### [DOCUMENT EXTRACT]

<<<<

Abythic – Conjuring The Obscure

3 min read

Band: Abythic
Title: Conjuring The Obscure
Label: Xtreem Music
Release: 11 September 2019 
Country: Germany
Format reviewed: Digital promo

As I write this review I’m sitting in a rented apartment in Dusseldorf, Germany. I’m here for a week to do an intensive German course. With this in mind, as soon as I discovered that “Conjuring The Obscure” by ABYTHIC was littered with strange passages of dialogue all in German (I hadn’t known the band was German) I knew this review had to be for me. My German is definitely not good enough to know what’s going on (they definitely aren’t baking a cake), but all the same it feels appropriate.

Formed in 2015 and with one album already under their belts (2018’s “Beneath Ancient Portals”), ABYTHIC’s style brings to mind classic Death Metal like MORBID ANGEL and ASPHYX. Album opener “Eternal Chaos Will Rise” begins with some ominous dialogue before crashing in with a chugging guitar riff and pounding drums. The feel of the album throughout is ominous and brooding and when the vocals first appear in familiar gravelly Death Metal style they only add to the sense of dread and doom the band is fashioning.

Linked together with snippets of dialogue, each track offers up one big slab of pounding Death Metal after another. With tracks generally coming in between 3-5min, the band tends to come in hard, there’s no slow build-up here. “Order of the Gash” opens with hammering double bass pedalling and is driven by that old favourite of metal bands wanting to sound evil, that Devil’s Tritone (BLACK SABBATH’s “Black Sabbath” for example).

“Shrouded In Perpetual Darkness” slows down the pace a bit allowing the menace of the music to come to the fore. It’s here that we have the first variation from the standard Death Metal growl to have some more visceral vocals very reminiscent of ASPHYX. There’s more of this in “Shadows Becoming Might”, which also features some interesting marching band style drums and a nice mid-track change of pace and riffing. The best demonstration of varied vocals (and the album high point in my opinion) is the mid-album track “Drifting Among Shadows”. Starting with a sparse drum beat and bass groove, before the guitars enter in with one of those quivering riffs reminiscent of Trey Azagthoth, there’s plenty of variation throughout the track. The beats and rhythms shift, the vocals mutate between grows and strangled howls, and there’s a great mid-track break before a final eerie outro completed with some cool lead guitar lines.

>>>>

### [Data listing]

<<<<

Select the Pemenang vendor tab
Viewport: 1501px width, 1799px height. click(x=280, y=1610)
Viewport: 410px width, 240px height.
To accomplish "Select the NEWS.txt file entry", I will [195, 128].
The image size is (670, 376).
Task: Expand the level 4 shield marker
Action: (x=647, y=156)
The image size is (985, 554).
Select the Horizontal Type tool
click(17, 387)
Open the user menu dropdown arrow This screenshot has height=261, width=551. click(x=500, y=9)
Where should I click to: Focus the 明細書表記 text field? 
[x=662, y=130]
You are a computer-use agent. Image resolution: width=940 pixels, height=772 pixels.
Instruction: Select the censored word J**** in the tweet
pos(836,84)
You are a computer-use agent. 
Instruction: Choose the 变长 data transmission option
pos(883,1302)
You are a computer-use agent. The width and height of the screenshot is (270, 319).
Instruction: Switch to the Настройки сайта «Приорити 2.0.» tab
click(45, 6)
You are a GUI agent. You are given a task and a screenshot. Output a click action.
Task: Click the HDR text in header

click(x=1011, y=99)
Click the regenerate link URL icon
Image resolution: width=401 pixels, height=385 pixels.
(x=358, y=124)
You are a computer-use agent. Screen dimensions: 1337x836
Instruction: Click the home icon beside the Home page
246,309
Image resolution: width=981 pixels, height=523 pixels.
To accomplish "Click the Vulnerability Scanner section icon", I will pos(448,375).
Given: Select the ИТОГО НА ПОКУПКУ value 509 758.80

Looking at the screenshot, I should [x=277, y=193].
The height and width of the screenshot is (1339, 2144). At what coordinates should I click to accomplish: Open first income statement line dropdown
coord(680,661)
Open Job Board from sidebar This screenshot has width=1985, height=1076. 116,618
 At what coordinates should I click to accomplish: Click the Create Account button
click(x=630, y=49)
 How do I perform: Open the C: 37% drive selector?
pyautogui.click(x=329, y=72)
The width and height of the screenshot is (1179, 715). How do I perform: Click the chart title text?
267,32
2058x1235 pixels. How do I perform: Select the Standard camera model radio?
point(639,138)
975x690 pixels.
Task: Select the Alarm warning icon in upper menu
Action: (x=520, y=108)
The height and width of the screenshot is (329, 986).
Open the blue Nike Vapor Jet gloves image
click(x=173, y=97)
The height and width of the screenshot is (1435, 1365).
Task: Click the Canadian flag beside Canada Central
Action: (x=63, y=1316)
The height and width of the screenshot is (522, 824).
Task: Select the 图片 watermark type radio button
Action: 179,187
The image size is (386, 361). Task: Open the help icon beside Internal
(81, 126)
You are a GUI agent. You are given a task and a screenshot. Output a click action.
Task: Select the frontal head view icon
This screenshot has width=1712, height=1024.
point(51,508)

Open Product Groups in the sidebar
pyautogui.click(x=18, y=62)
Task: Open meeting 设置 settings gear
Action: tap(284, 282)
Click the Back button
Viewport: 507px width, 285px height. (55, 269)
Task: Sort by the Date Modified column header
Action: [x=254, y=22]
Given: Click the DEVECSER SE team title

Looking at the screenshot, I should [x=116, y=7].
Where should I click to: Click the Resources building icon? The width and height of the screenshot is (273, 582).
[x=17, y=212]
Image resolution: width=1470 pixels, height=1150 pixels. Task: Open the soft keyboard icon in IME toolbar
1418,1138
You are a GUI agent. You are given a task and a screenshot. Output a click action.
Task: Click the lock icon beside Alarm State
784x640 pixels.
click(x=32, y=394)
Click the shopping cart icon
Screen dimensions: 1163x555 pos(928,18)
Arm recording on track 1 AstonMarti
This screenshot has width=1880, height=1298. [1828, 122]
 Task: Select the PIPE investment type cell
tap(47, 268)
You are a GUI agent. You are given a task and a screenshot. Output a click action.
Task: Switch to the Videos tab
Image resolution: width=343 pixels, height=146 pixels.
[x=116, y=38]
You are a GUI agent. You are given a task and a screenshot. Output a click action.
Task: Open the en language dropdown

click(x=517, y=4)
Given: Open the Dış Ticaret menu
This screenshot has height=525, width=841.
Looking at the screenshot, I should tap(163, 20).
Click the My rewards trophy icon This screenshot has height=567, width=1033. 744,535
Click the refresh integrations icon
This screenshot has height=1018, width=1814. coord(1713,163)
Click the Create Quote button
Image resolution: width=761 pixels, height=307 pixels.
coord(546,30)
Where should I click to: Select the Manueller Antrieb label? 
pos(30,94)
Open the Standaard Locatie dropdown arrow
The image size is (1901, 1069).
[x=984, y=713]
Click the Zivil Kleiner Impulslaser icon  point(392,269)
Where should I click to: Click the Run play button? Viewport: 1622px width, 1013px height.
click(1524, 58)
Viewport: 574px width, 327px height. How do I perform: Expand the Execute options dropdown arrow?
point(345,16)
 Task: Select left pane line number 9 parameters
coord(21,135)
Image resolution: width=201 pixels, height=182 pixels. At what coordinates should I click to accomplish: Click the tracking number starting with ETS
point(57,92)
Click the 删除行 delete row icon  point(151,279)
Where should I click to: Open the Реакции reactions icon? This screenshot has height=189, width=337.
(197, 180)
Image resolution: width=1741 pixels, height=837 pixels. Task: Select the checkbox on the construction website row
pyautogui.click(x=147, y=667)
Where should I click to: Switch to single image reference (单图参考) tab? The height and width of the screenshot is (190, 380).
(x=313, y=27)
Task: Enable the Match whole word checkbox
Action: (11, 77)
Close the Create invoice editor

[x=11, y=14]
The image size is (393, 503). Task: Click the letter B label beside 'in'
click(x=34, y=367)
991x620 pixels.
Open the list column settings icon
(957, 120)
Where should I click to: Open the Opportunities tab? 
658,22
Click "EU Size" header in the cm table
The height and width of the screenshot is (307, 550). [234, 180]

>>>>

### [PROBLEM DETAILS]
In the album review, what year was the band formed? Please answer in a few words.

### [SOLUTION TO THIS PROBLEM]
2015